125: "Final Truth! Number One in the World!!" Transliteration: "Tsui ni Ketchaku! Sekaiichi!!" (Japanese: ついに決着!世界一!!); April 13, 2011
Rococo goes back as goalkeeper and both teams are on the rage on winning the FFI! Endou catches Rococo's X Blast V3 with his evolved God Catch G3. The match starts and both teams are doing their best – Rococo stops any shot, even though Endou stops any shoot, but Little Gigant is more flexible. Finally the ball gets to Inazuma Japan. Coach Kudou tells Inazuma Japan his last word. He told them to enjoy themselves and Inazuma Japan understood what coach Kudou said so they started trying to enjoy the match. Endou encourages them. Finally, they won against Little Gigant.
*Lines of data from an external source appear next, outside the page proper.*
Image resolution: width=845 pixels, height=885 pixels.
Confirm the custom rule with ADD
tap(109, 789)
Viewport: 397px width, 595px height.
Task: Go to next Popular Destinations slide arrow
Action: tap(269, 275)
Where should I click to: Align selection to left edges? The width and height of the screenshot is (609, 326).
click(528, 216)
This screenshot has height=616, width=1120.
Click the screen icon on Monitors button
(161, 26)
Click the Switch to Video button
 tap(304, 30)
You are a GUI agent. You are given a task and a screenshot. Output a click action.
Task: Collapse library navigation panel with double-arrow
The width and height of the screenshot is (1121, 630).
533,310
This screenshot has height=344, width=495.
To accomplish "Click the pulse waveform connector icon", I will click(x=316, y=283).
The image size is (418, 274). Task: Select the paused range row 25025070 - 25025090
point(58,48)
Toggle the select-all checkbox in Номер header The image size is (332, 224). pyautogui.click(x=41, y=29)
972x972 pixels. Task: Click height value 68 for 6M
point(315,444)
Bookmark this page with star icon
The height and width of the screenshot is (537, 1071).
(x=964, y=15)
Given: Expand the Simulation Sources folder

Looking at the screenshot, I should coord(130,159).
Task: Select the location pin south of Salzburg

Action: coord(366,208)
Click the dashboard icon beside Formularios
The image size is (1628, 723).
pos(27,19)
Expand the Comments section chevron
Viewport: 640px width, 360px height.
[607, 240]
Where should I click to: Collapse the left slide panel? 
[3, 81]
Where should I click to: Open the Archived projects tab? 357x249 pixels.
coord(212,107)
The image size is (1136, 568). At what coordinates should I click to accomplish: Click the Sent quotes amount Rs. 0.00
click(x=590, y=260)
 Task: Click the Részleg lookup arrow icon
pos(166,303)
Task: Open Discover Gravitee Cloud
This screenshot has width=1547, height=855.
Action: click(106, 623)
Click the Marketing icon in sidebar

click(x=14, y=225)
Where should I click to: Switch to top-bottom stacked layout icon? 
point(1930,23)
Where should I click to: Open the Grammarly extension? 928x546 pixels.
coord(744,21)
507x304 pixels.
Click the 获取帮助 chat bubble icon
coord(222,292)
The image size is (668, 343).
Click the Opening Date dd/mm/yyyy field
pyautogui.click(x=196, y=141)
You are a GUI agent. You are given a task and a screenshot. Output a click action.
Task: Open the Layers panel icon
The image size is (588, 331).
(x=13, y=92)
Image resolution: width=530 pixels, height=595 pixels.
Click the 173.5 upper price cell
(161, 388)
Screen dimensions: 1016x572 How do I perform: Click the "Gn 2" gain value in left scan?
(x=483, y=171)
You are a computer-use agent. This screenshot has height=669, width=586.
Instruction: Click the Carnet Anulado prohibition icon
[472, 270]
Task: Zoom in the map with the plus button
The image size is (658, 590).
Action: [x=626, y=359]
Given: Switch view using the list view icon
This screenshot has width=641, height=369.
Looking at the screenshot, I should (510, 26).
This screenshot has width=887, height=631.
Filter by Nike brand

126: "A Tearful Graduation Ceremony!" Transliteration: "Namida no Sotsugyō-shiki!" (Japanese: 涙の卒業式!); April 20, 2011
All of Inazuma Japan came home to Japan and went back to their respective places with a warm welcome. And now, the graduation ceremony starts. Endou Mamoru heads to the school along with Toramaru and Aki. All three remember the past, and Endou tells Toramaru how Raimon started out. After reaching Raimon, Gouenji joins them and also tells another story about when he first wore Raimon's uniform. Kidou also comes in and states that he used to be an enemy but now, they're all friends. Then the three: Kidou, Gouenji and Endou go to their graduation ceremony to which Toramaru commented that the three were close friends.The graduation ceremony begins and the principal started giving out the diplomas. When it came to Endou's turn, Endou saw that most of his friends were crying.After the graduation ceremony, Endou goes to the soccer club and is nostalgic yet again. Endou states that the new captain for Raimon is Kurimatsu, which made Kurimatsu nervous. Toramaru comments that he will be the new striker for Raimon.Fubuki, Tsunami, Kogure, Touko, Rika and some others come to Raimon so they could have a match with each other. Then a bus comes by and it is revealed that it is Teikoku Gakuen and they'll watch the match.
127: "Kick-off to Tomorrow!" Transliteration: "Ashita e no Kikkuofu!" (Japanese: 明日へのキックオフ!); April 27, 2011
The match is about to start when Teikoku Gakuen arrive at Raimon, startling them. But they came out of the vehicle and said that they came to watch the graduation match, as it was a special occasion. It was Raimon vs Raimon B and Natsumi announced the match to start. Kakuma Keita then arrived to commentate for the match. The match started with persistent tackling and dribbling, and more having fun than trying to win. Then all of the players have flashbacks of moments in their lives at Raimon. After a long while, everyone stops playing, and start talking about high school, and to make a new legend even if they are going to separate schools. The match resumes only for a few minutes, and ends at 0-0. Natsumi asks Endou as the former captain to make a closing comment, with Endou surprised, everyone else agrees. He makes his comment as: "Everyone, let's keep playing soccer!". Endou then says they should play another match, but this time, with Teikoku. Endou is heard talking/thinking to himself, saying that no matter how old he gets he'll never stop playing soccer, and he can't wait to see what the future holds for him.